On average, making each school's average mark similar to last year will get the greatest number of fair marks. That's the basis they marked it on. Yes, there will be schools where deadbeat teachers have left and been replaced by good ones; they will have unfairly low grades. And vice versa, schools where good teachers have left and been replaced by deadbeats will get unfairly high grades.

The problem with taking the best grades of the last three years is that there would inevitably be grade inflation. Anyone looking at the results of a 2020 child would know that the grades could not be relied on. Also unfair. This cannot be done fairly; all they can do is make their best effort.

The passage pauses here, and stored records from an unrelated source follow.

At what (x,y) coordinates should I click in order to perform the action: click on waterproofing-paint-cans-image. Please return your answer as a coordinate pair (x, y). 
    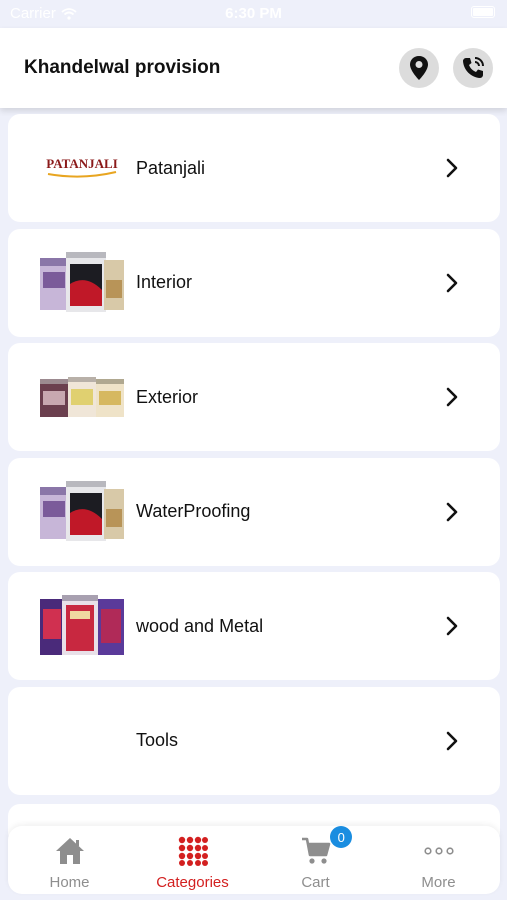
    Looking at the image, I should click on (82, 512).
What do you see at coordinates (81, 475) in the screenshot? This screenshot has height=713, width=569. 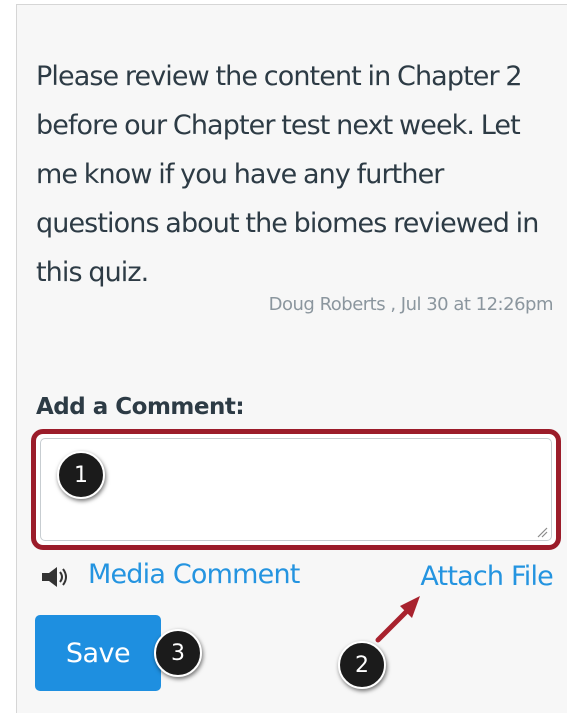 I see `callout-1: 1` at bounding box center [81, 475].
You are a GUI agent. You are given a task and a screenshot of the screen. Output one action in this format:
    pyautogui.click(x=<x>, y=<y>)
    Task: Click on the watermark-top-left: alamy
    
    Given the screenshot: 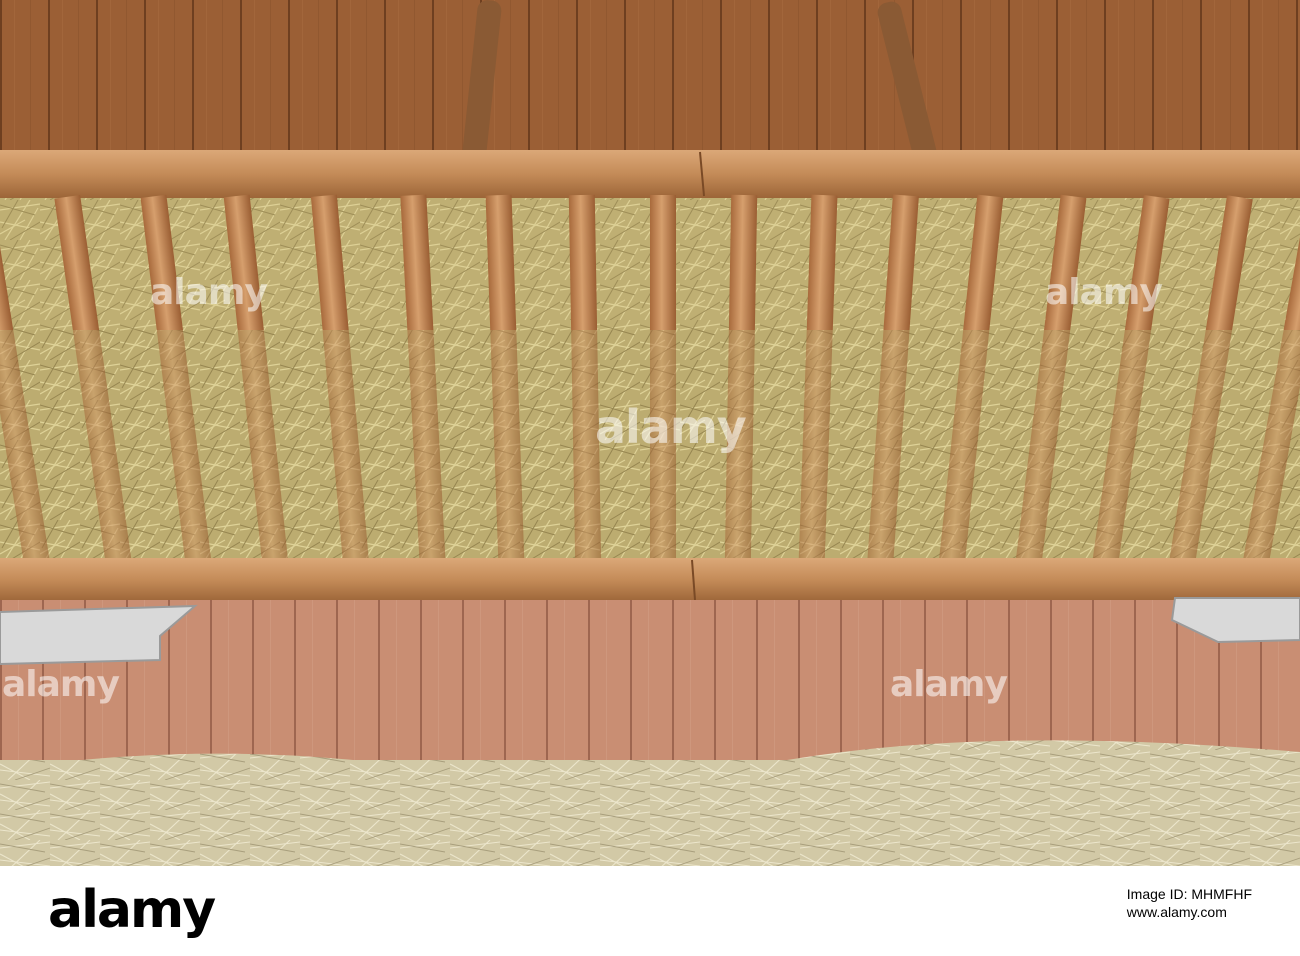 What is the action you would take?
    pyautogui.click(x=209, y=292)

Is it their ‘best’ effort though? I don’t think anyone is expecting 100% fairness, but As upgraded to A* at 4.7% in private schools but 0.3% in state? Come on, that isn’t someone making their best effort at fairness, that is an already skewed system skewing itself even more.
 


timbha

Well-known member
Jul 5, 2003
10,503
Sussex
A stat flashed up yday that 28% of exams were awarded A or A* in England. Surely not?
 


One Teddy Maybank

Well-known member
NSC Patron
Aug 4, 2006
22,973
Worthing
No, it's not fair. Fairness is not possible. If a student's grade is wrong, it isn't fair, but there is no way to get a student's grade right.

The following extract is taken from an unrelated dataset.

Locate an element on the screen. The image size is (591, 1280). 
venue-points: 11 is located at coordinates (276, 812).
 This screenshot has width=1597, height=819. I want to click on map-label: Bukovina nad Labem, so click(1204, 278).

On average, making each school's average mark similar to last year will get the greatest number of fair marks. That's the basis they marked it on. Yes, there will be schools where deadbeat teachers have left and been replaced by good ones; they will have unfairly low grades. And vice versa, schools where good teachers have left and been replaced by deadbeats will get unfairly high grades.

The problem with taking the best grades of the last three years is that there would inevitably be grade inflation. Anyone looking at the results of a 2020 child would know that the grades could not be relied on. Also unfair. This cannot be done fairly; all they can do is make their best effort.

Have to say this is how I see it.

Nothing is going to be ideal.......


Sent from my iPhone using Tapatalk
 




Bold Seagull

strong and stable with me, or...
Mar 18, 2010
30,452
Hove
A stat flashed up yday that 28% of exams were awarded A or A* in England. Surely not?

49% of students privately educated got A - A* compared with 20% state schools. Private schools got the biggest boast of upgraded grades.
 


timbha

Well-known member
Jul 5, 2003
10,503
Sussex
49% of students privately educated got A - A* compared with 20% state schools. Private schools got the biggest boast of upgraded grades.

Thanks. Does that mean the students got at least one grade A, or all As?
 








beorhthelm

A. Virgo, Football Genius
Jul 21, 2003
36,011
No, it's not fair. Fairness is not possible. If a student's grade is wrong, it isn't fair, but there is no way to get a student's grade right.

On average, making each school's average mark similar to last year will get the greatest number of fair marks. That's the basis they marked it on. Yes, there will be schools where deadbeat teachers have left and been replaced by good ones; they will have unfairly low grades. And vice versa, schools where good teachers have left and been replaced by deadbeats will get unfairly high grades.

The problem with taking the best grades of the last three years is that there would inevitably be grade inflation. Anyone looking at the results of a 2020 child would know that the grades could not be relied on. Also unfair. This cannot be done fairly; all they can do is make their best effort.

no there probably isnt a completely fair way to sort this. the cries to revert to teacher's marks will lead to the most successfull cohort ever. the trouble is the moderation methods chosen by the exam boards are brutely simplistic and more unfair, judging a pupil their school. regrading will disproportinatly hit those in poorer performing schools who've worked hard and would have done well. the compromise seems sensible, take the mock result, as that should be free of teacher subjective view.

something we should be asking, is this how exam boards usually moderate exams with a simple algo based on school performance? have kids from poorer schools been consistently downgraded?